Dataset entries
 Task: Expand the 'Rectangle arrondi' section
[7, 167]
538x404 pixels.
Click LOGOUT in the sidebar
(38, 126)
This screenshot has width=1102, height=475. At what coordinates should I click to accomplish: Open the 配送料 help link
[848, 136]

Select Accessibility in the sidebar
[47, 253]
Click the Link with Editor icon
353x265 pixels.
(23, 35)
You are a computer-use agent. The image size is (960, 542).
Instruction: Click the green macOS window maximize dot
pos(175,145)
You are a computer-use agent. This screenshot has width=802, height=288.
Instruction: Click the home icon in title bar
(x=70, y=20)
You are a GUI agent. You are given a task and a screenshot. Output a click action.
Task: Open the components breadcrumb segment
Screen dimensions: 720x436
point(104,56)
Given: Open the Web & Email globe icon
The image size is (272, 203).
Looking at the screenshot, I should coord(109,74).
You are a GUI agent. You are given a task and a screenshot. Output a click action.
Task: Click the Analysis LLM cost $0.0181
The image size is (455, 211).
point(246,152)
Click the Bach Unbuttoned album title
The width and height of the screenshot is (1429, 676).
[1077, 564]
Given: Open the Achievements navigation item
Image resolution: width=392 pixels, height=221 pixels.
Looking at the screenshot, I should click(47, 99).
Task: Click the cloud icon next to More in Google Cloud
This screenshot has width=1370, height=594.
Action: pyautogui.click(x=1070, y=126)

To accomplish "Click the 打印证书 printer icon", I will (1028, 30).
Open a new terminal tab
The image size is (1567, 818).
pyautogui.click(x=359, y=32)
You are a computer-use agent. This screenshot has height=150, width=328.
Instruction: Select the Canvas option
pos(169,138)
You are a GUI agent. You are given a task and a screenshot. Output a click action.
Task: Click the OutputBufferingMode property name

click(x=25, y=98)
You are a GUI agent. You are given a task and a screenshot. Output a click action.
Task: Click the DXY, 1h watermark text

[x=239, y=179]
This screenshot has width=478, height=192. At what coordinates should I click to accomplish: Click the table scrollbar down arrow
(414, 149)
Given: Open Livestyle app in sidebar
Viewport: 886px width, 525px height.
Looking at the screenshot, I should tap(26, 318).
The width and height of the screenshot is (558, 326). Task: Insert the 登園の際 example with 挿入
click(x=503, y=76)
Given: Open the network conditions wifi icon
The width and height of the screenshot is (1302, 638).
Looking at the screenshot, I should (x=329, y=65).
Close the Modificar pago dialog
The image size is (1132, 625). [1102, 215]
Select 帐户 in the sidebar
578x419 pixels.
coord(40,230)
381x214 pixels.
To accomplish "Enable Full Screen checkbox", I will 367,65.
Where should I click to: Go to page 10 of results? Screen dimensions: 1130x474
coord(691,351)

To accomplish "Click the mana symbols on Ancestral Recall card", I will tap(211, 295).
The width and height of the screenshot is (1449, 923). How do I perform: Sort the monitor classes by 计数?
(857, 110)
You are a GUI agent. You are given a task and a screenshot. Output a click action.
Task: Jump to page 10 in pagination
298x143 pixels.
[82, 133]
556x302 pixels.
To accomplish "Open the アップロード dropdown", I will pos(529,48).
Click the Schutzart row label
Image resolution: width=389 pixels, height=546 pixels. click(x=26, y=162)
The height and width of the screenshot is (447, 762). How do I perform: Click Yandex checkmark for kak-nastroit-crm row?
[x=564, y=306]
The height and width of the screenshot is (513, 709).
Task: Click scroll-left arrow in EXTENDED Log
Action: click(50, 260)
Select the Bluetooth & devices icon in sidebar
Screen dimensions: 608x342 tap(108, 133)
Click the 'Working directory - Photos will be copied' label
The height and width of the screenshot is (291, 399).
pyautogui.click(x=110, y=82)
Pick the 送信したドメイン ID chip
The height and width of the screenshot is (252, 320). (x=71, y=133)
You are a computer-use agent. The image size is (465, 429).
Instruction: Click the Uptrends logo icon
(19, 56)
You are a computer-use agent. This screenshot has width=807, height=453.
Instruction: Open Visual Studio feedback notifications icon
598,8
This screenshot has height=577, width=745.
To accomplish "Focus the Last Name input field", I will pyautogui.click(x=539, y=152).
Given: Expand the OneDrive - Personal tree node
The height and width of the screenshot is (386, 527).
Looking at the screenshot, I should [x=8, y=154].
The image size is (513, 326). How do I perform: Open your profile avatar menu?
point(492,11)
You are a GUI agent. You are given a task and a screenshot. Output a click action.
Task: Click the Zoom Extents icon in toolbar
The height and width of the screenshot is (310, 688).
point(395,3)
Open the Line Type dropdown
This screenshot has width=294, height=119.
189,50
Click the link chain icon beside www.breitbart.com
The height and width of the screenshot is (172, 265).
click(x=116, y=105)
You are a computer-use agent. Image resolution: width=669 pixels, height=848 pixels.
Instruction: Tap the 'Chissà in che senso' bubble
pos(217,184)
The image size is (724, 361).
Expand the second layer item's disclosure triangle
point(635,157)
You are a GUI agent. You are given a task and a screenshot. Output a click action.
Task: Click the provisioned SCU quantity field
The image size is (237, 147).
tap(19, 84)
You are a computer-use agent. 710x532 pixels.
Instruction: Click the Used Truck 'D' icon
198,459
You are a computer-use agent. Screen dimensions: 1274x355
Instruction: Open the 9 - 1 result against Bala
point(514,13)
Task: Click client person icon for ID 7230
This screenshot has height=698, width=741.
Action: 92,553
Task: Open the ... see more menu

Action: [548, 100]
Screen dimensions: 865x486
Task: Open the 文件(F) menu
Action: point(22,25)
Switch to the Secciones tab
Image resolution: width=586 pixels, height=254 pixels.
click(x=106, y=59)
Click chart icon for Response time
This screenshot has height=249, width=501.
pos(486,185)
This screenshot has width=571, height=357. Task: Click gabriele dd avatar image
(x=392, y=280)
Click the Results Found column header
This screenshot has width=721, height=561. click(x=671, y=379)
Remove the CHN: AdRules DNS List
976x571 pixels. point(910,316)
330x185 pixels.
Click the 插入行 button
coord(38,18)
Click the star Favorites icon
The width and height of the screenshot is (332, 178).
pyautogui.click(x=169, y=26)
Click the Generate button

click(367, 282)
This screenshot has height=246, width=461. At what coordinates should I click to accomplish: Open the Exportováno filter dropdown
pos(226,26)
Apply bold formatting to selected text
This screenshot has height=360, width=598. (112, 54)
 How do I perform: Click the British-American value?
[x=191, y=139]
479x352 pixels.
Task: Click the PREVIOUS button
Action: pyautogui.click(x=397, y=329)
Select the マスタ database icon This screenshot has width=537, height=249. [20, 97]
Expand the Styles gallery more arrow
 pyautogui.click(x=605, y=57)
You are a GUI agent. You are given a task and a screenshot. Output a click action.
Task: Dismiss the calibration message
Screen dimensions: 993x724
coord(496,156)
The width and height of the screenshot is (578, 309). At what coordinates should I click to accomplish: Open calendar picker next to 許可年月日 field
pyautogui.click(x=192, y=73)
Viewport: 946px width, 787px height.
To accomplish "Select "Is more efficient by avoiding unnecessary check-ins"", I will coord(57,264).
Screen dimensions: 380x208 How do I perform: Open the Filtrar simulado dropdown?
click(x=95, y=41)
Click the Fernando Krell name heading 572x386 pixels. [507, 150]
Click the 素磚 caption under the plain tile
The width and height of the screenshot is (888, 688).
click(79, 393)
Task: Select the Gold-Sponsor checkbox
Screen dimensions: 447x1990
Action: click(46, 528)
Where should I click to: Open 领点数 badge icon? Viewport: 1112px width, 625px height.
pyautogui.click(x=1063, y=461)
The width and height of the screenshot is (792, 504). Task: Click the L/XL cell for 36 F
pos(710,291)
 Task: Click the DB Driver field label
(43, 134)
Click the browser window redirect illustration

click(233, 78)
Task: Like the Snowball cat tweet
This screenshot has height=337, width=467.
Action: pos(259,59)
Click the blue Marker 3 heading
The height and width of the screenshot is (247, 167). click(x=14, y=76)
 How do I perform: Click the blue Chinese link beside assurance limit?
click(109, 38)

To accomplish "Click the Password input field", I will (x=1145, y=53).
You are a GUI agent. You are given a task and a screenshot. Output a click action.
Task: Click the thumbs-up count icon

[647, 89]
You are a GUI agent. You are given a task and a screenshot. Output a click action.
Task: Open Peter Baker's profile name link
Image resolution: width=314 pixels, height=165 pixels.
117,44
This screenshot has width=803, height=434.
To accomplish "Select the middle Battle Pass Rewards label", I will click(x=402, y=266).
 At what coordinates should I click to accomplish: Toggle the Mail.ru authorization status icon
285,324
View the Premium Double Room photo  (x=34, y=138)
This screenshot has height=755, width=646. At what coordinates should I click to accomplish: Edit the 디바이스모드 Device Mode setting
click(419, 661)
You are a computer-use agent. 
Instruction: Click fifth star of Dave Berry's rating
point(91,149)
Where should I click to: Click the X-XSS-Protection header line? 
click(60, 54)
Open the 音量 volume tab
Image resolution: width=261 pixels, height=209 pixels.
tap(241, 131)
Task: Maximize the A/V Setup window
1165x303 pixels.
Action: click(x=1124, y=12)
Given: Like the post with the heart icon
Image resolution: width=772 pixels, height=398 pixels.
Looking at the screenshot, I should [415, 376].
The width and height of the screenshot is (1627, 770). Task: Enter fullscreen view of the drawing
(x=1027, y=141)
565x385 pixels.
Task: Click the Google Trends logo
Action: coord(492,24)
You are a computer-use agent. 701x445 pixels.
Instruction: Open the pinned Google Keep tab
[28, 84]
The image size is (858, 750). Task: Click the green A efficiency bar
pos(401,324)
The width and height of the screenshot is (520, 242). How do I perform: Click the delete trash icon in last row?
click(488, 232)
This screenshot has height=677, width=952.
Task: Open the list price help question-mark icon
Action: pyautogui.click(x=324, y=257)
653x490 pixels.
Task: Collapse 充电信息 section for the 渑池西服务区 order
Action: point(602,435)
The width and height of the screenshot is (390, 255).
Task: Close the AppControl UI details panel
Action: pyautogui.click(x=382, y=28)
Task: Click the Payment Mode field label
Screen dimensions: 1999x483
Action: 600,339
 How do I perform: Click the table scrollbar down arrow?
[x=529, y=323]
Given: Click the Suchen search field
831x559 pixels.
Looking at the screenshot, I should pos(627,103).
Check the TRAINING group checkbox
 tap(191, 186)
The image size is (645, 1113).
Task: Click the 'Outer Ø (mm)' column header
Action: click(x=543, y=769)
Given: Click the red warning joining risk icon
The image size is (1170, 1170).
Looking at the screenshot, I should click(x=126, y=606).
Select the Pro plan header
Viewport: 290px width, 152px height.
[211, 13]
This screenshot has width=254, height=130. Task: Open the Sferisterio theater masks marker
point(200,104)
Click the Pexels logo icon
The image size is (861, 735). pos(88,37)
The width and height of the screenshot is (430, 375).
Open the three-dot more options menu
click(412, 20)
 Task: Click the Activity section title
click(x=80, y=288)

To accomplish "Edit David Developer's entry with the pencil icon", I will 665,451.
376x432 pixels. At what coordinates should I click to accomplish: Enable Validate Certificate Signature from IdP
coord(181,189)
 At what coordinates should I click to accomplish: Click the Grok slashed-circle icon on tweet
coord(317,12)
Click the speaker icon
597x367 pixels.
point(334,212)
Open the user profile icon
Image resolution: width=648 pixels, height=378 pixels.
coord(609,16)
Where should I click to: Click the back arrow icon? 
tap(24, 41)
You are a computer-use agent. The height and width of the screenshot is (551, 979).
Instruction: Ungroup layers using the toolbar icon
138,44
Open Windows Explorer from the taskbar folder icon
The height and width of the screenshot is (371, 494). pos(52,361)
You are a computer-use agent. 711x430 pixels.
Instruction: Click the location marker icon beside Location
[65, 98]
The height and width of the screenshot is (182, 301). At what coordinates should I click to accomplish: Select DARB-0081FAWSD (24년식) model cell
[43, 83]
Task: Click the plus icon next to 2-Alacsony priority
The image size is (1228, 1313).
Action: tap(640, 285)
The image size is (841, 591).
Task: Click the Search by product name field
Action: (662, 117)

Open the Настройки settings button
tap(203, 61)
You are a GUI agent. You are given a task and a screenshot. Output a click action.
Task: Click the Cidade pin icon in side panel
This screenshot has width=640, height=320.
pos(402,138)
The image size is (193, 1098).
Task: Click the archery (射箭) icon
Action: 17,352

WORK INSTRUCTIONS: Return the lines of the records that include the string "input".

RESULT OF THIS EXERCISE:
To accomplish "Focus the Last Name input field", I will pyautogui.click(x=539, y=152).
To accomplish "Click the Password input field", I will (x=1145, y=53).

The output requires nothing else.